Pois bem, esse lamentável fato, que podemos caracterizar como uma espécie de tentativa de mutilação da advocacia, pois invade nossa relação (com clientes) e provoca ruidoso abalo no exercício de nossa profissão, tem se tornado freqüente nos grandes centros do País. Os mandados são executados pelos policiais de forma abusiva, autoritária e constrangedora, conforme tem sido divulgado pela imprensa nacional. Isso vem sendo motivo de protestos de várias entidades de respeito junto ao Ministério da Justiça, como a Ordem dos Advogados do Brasil, a Associação dos Advogados Criminalistas do Estado de São Paulo, a Associação Paulista de Advogados, a Ordem de Advogados de São Paulo e, em âmbito goiano e nacional, a Associação Goiana dos Advogados e Associação Brasileira de Advogados – Seção de Goiás.

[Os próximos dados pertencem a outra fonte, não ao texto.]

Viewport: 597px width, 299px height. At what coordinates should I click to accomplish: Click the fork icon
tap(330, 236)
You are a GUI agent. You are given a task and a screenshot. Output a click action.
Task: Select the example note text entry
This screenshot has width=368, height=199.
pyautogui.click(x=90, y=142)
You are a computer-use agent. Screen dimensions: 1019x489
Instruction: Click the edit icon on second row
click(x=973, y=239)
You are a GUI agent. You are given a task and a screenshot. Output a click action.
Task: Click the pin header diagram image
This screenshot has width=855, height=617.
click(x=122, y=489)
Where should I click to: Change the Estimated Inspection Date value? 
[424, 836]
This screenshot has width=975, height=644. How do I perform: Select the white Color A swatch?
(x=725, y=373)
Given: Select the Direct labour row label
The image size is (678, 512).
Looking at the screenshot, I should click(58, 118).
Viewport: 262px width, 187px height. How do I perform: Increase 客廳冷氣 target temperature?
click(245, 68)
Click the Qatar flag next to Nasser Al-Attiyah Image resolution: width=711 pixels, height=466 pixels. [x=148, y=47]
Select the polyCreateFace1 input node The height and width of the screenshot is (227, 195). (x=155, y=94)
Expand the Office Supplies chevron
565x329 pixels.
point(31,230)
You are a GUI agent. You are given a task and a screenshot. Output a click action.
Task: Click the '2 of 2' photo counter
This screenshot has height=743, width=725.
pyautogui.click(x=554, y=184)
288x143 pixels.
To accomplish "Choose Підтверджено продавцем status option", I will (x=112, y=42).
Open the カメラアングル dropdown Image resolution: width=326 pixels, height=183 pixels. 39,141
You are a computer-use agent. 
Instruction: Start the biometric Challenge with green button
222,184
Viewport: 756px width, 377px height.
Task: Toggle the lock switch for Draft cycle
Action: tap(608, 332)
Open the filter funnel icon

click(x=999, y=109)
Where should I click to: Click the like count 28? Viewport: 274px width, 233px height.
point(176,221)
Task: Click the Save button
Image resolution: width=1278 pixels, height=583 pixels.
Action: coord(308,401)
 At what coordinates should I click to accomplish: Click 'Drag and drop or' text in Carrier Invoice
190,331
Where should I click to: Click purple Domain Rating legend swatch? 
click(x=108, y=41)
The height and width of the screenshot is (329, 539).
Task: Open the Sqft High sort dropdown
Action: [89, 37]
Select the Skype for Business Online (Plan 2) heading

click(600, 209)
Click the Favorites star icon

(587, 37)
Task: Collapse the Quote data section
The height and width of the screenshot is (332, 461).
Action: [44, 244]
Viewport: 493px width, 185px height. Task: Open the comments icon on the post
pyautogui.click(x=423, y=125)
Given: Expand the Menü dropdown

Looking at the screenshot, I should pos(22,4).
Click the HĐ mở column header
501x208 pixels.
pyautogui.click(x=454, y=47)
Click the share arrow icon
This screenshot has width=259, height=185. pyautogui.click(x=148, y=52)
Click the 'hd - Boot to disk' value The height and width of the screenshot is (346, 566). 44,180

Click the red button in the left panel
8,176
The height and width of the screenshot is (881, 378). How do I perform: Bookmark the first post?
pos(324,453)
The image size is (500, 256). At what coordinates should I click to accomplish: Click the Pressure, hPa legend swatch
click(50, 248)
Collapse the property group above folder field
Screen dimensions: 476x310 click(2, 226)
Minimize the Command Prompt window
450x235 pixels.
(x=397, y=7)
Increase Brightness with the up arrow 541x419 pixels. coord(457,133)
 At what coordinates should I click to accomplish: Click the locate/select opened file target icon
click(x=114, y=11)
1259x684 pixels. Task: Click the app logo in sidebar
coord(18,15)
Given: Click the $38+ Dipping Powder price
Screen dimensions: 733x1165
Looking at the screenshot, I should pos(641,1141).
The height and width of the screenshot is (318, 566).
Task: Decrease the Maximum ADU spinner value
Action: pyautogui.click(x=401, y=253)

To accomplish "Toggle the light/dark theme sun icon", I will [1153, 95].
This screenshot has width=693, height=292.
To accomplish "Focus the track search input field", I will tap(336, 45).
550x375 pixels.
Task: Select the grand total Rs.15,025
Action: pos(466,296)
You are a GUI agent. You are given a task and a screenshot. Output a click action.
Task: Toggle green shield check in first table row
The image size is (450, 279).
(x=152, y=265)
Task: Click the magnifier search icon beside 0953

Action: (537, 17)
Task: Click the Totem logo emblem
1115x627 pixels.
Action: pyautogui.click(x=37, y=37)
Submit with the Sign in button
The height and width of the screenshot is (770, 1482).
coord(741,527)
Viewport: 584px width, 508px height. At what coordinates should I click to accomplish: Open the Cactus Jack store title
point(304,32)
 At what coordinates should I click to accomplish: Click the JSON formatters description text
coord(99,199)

Esse comportamento da Justiça e da força policial caracteriza-se como violenta transgressão às prerrogativas do advogado, pois, conforme estabelece a Lei Federal 8.906/1994, que criou o Estatuto da Advocacia e a OAB, é por demais notório de todos os que militam e aplicam o Direito que “o advogado é indispensável à administração da Justiça, presta serviço público e exerce função social”.
Nesse mesmo estatuto da advocacia, em seu inciso 11, artigo 7º, lemos que é assegurado ao advogado a “inviolabilidade de seu escritório ou local de trabalho, de seus arquivos e dados, de sua correspondência e de suas comunicações, inclusive, telefônicas ou afins”, e violar essa lei é transgredir com violência indescritível as prerrogativas da advocacia, é conspurcar o direito estabelecido.
Creio que o cumprimento de um mandado de busca e apreensão que envolva a banca de um advogado deve, antes, revestir-se das garantias de que as prerrogativas profissionais serão rigorosamente respeitadas, pois havendo desrespeito ao sigilo profissional dos advogados, estará verificada afronta ao direito de defesa de seus clientes. Vale lembrar que nem no período mais dantesco da ditadura militar, quando nem era preciso mandado judicial para agir, a polícia desrespeitou o princípio da inviolabilidade do relacionamento entre cliente e advogado.
Diante dessa grave situação, que emerge já na expedição de ordens de busca e apreensão genéricas solicitadas em termos vagos e desprovidos de clareza e fundamentação, aliada, posteriormente, à não limitação da ação policial, permitindo os atos teatrais costumeiros sempre acompanhados por equipes de televisão, temos que restou caracterizada a mais pura violação às prerrogativas da advocacia e que esta deve ser efetivamente criminalizada. O que não se pode mais admitir é essa forma violenta e truculenta de se tratar a banca de um advogado.
Como advogados – e cidadãos – não devemos aceitar que esses novos atos de arbitrariedade, que nos remetem a porões de regimes ímpios, nos enverguem e possam ameaçar aquilo por que tantos de nós têm lutado, que é a solidificação de um Estado de Direito verdadeiramente democrático.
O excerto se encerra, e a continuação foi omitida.